Supplied records Start Marker

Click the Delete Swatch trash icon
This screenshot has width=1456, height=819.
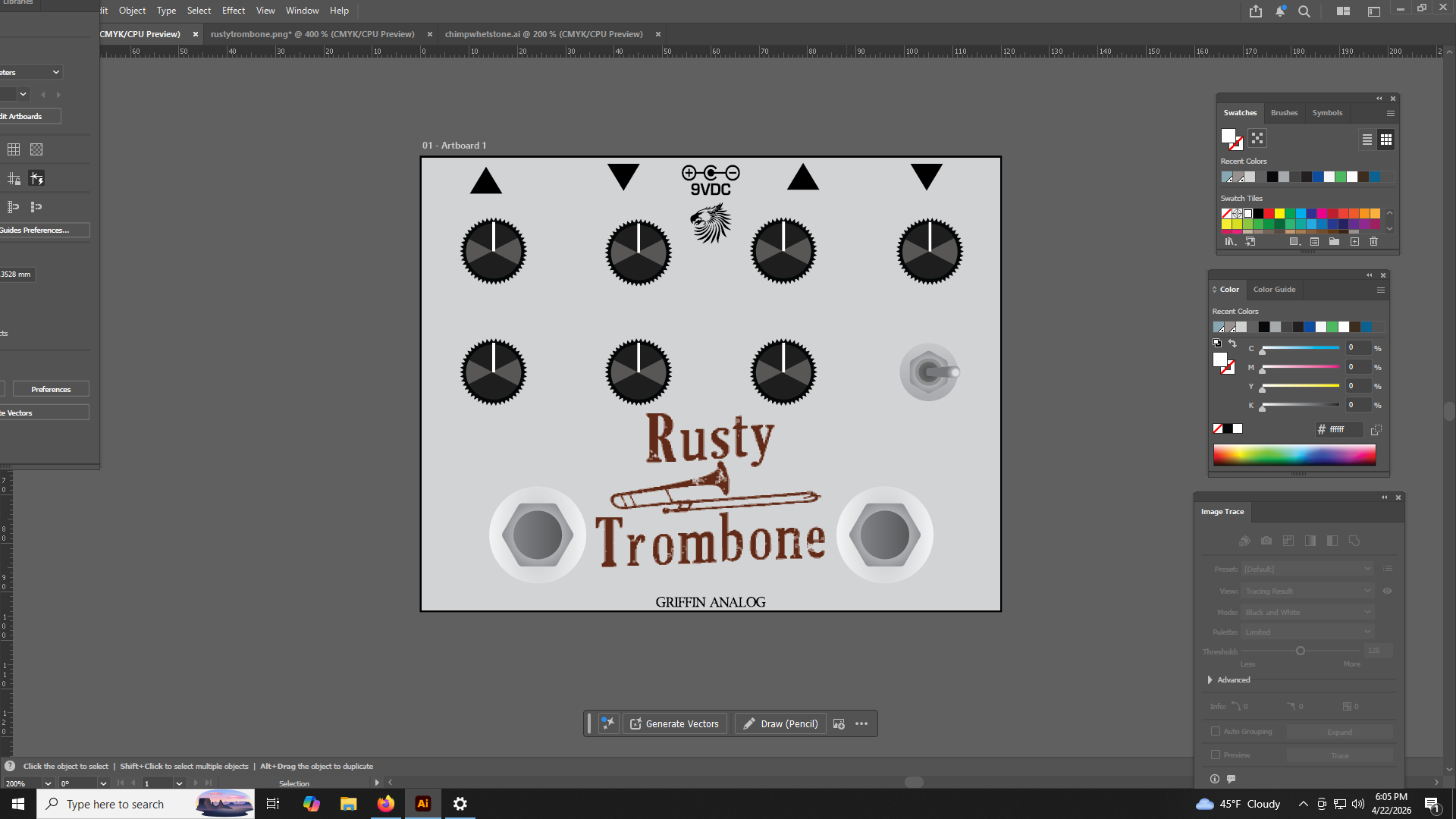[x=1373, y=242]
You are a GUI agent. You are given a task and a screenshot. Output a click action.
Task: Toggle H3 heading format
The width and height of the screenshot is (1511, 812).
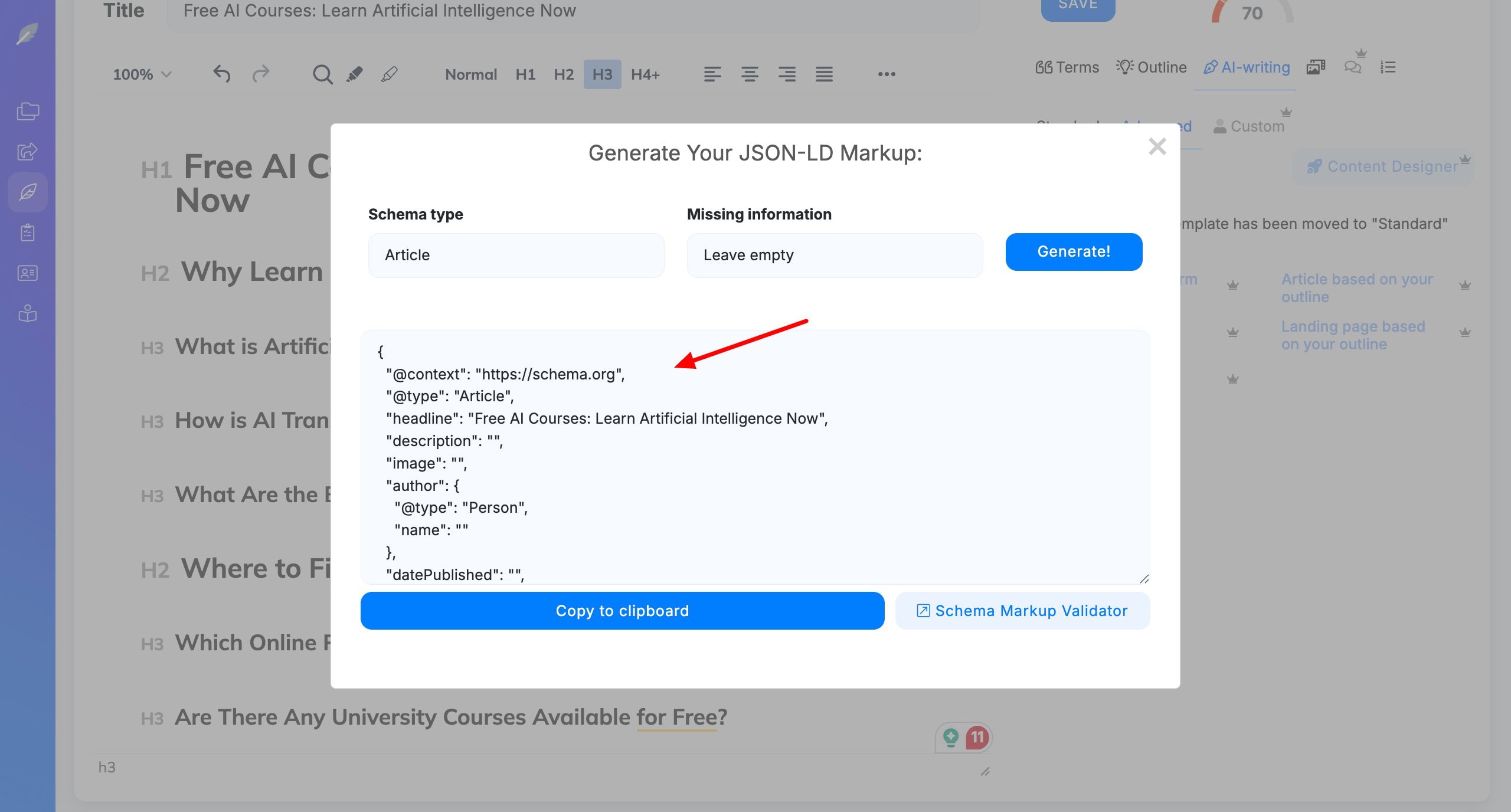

Supplied records End Marker

**Task to complete**.
Copy the preceding data in full and word for word, dropping its pictures.

**Result for this task**.
Click the Delete Swatch trash icon
This screenshot has width=1456, height=819.
[x=1373, y=242]
You are a GUI agent. You are given a task and a screenshot. Output a click action.
Task: Toggle H3 heading format
The width and height of the screenshot is (1511, 812).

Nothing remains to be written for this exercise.